**Task to carry out:**
Report every line of the records beneath this task that holds the string "computer".

**Saved data entries:**
-=-=-

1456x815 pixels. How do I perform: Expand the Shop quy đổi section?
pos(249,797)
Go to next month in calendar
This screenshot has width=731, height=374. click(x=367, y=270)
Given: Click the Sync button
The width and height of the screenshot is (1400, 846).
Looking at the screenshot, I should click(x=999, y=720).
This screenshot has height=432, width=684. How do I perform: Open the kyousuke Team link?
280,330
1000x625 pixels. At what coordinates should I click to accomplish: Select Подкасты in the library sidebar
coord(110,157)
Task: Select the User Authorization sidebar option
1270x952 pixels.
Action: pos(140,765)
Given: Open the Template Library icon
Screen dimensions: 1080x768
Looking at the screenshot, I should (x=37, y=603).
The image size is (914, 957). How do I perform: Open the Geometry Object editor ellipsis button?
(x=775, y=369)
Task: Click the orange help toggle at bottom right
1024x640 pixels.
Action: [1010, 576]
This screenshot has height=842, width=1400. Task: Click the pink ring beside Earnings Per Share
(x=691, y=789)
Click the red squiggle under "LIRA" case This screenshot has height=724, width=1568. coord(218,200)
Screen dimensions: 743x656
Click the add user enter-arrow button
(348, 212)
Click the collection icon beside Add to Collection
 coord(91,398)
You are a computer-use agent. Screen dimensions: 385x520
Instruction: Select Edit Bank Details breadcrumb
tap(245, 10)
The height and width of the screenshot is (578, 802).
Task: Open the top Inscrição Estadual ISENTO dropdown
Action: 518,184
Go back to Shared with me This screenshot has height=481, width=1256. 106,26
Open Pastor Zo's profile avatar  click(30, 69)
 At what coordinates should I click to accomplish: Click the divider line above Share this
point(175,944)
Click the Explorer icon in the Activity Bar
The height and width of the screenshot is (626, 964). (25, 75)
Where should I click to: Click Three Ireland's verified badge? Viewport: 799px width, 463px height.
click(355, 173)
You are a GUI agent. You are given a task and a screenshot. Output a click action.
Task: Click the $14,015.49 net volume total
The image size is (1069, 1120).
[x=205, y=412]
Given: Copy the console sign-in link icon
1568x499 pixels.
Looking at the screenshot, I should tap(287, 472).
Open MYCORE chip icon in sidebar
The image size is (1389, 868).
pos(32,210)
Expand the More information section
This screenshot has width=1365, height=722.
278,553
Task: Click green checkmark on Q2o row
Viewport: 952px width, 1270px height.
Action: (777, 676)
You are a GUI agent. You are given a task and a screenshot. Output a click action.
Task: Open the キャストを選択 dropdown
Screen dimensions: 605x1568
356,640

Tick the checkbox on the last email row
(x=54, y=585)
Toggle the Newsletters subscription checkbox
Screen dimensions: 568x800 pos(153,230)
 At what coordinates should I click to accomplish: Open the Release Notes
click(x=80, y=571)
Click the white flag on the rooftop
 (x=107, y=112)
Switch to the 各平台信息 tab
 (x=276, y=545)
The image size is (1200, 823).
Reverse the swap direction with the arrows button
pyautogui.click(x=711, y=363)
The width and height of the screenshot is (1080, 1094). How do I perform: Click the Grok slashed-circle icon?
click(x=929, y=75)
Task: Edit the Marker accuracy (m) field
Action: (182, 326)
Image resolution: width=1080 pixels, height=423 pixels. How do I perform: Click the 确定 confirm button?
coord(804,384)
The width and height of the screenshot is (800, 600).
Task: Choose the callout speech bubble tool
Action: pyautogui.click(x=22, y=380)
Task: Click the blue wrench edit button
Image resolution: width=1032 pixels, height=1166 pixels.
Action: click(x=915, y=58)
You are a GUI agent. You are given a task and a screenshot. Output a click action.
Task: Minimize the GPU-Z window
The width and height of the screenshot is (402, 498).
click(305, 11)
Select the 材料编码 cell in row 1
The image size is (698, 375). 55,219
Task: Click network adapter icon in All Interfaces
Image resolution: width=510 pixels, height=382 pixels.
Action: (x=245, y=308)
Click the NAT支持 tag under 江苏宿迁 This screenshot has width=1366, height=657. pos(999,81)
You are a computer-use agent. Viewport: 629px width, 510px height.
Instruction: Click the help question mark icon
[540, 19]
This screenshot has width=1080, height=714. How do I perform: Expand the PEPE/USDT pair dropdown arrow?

-=-=-

**Expected answer:**
You are a computer-use agent. Screen dimensions: 385x520
You are a computer-use agent. Viewport: 629px width, 510px height.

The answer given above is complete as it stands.